Two separate bugs were conspiring to completely bypass this defense. First, the state extracted from the callback URL was never actually compared against the expected nonce. The function read the state, saw it existed, and just… moved on. It was validation theater—checking the box without actually validating anything.
But here’s where it gets worse. When URL parsing failed—which could happen if someone manually passed just an authorization code without the full callback URL—the catch block would fabricate a matching state using expectedState. Meaning the CSRF check always passed, no matter what an attacker sent.
The attack scenario is straightforward and terrifying: A victim runs openclaw login chutes --manual. The system generates a cryptographic state and opens a browser with the authorization URL. An attacker, knowing how the manual flow works, could redirect the victim’s callback or hijack the process, sending their own authorization code. Because the state validation was broken, the application would accept it, and the attacker could now authenticate as the victim.
The fix was surgical but essential. I added proper state comparison—comparing the callback’s state against the expectedState parameter using constant-time equality to prevent timing attacks. I also removed the fabrication logic in the error handler; now if URL parsing fails, we reject it cleanly rather than making up validation data.
The real lesson here isn’t about OAuth specifically. It’s about how easy it is to look like you’re validating something when you’re actually not.
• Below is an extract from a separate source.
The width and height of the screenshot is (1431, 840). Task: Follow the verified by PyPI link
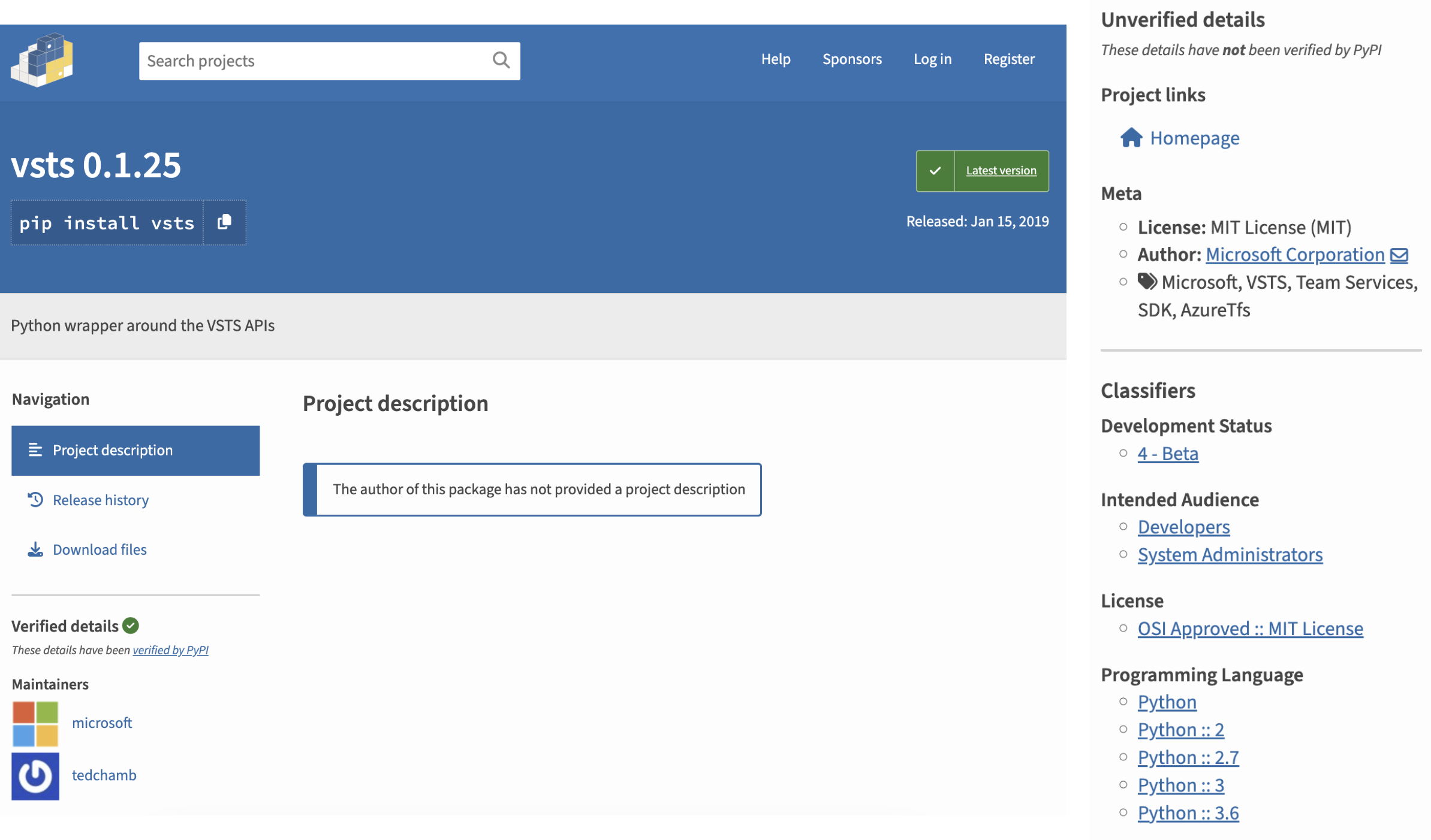[170, 650]
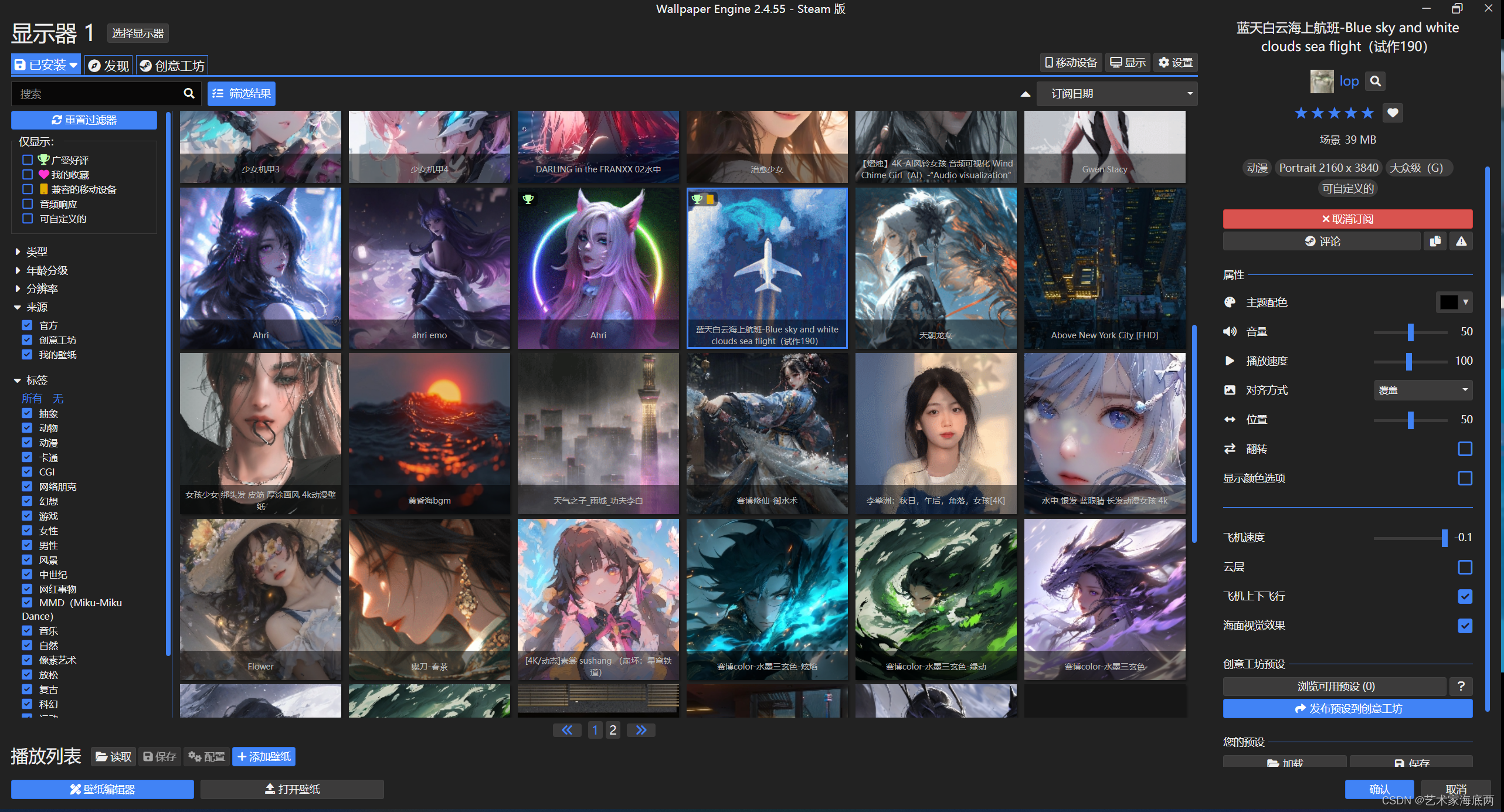Click the search magnifier icon in search box

point(189,93)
Security checks are only as good as their implementation. You need both the right design and the right code.
Testing this was interesting too—I had to simulate the actual attack vectors. How do you verify a CSRF vulnerability is fixed? You try to exploit it and confirm it fails. That’s when you know the protection actually works.
This went out as commit #16058, and honestly, I’m relieved it’s fixed. OAuth flows touch authentication itself, so breaking them is a first-class disaster.